Make the Fake Impossible
Every patient in the public tour of my care platform is a computer science pioneer. Ada Lovelace has a pain score. Alan Turing is due for a check-in. And every one of them has a patient ID no real system could ever issue, an ID that is wrong the way a date in month thirteen is wrong. None of this is an accident. It is the most useful compliance idea I have had this year.
01A good fake is a liability
Here is the problem with realistic demo data. Under HIPAA, nobody can tell a well-made fake from the real thing by looking. A screenshot of a fake patient named John Smith with a plausible ID looks exactly like a screenshot of a real one. So when that image turns up in a deck, or a tweet, or a forwarded email, someone has to prove it is clean. And the only way to prove it is to go back to the database and show the record does not exist. That is an audit. Every plausible fake carries a future audit inside it.
So a good fake does not reduce your risk. It just moves it. The better the fake looks, the more it costs to prove it is one. The safety of a fake is not in how real it looks. It is in how obviously fake it is.
A plausible fake needs an audit to clear it. An impossible fake clears itself.
The fix is to stop making fakes plausible and start making them impossible. A patient named Grace Hopper with an ID that breaks the format on sight cannot be a real record. Anyone can check that from the pixels alone. No lookup, no audit trail, no meeting.
02Zero pixels
The public showcase at clearpathcare.ai contains zero pixels from the production console. Every screen is a React recreation, rebuilt by hand to look like the product without ever touching it.
What broke
An early draft of the marketing screens started as console screenshots with seeded test patients: realistic names, realistic IDs. Then I asked one question the images could not answer: prove there is no real record in this frame. I could not. So I deleted every screenshot and rebuilt the screens from scratch.

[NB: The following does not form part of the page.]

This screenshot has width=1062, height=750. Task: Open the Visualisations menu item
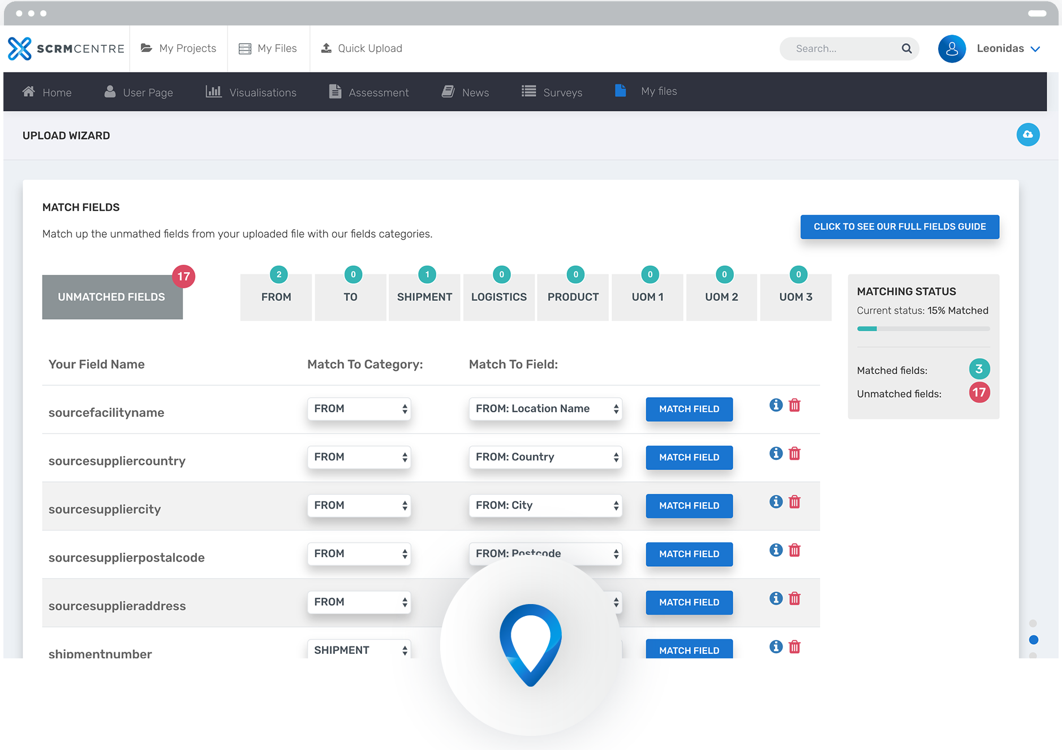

The rebuilt screens pull from a single file, lib/demo-data.ts, and every record in it follows two rules. The name is a computer science pioneer, so a human reads it as symbolic at a glance. The ID is structurally impossible, so a machine rejects it on format alone. Two tells, one for people and one for systems.
The same records feed the guided demo inside the product: nine chapters, about forty steps, following one patient from enrollment to an audit-proof claim. A transparent layer over the screen keeps it watch-only; you can see everything and click nothing. The patient app has a matching demo mode running on the same impossible data.
The result
The tour circulates with no clearance step. Anyone can screenshot any screen, post it, put it in a deck, and the frame itself is the proof that it is clean.
03One idea, three rooms
I keep finding the same shape in different rooms. In healthcare, the fake has to be impossible, so a screenshot cannot be PHI. In compliance, the proof has to live in the artifact, because a process can be skipped and a pixel cannot. In marketing, the demo has to travel, and the only demo that travels freely is one that carries its own innocence with it. Three rooms, one idea: put the proof inside the thing itself.

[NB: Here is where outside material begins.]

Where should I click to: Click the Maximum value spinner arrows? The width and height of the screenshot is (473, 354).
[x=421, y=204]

I run businesses in more than one industry, and this keeps happening. A small idea from one room turns out to be the whole point in another.
I wrote a while ago that a green checkmark is a timestamp. It proves things were fine when you looked. A database lookup is the same kind of proof; it shows the screenshot was clean at the moment someone checked. An impossible ID is different. It is not a record of a check. It is a property of the thing. It cannot go stale.
Key insight
Do not make your demo data plausible. Make it impossible, so any screenshot proves its own innocence without a database lookup.
04Make it impossible
If you run anything regulated and you ever have to show it to strangers, here is what I would do:
- 1Never let production pixels into public material. Rebuild the screen; do not screenshot it.
- 2Give every fake record two tells: a name a human reads as symbolic, and an ID a machine reads as invalid.
- 3Put the proof in the artifact, not in a process. Processes get skipped. Pixels do not.
- 4Treat plausible fakes as real, because if you cannot tell them apart at a glance, neither can an auditor.
The strange part is that the impossible data made the demo better, not worse. Nobody watching the tour wonders whose chart they are looking at. The question never comes up, because the answer is already on the screen.
Ada Lovelace never had a pain score. That is exactly why I can show you hers.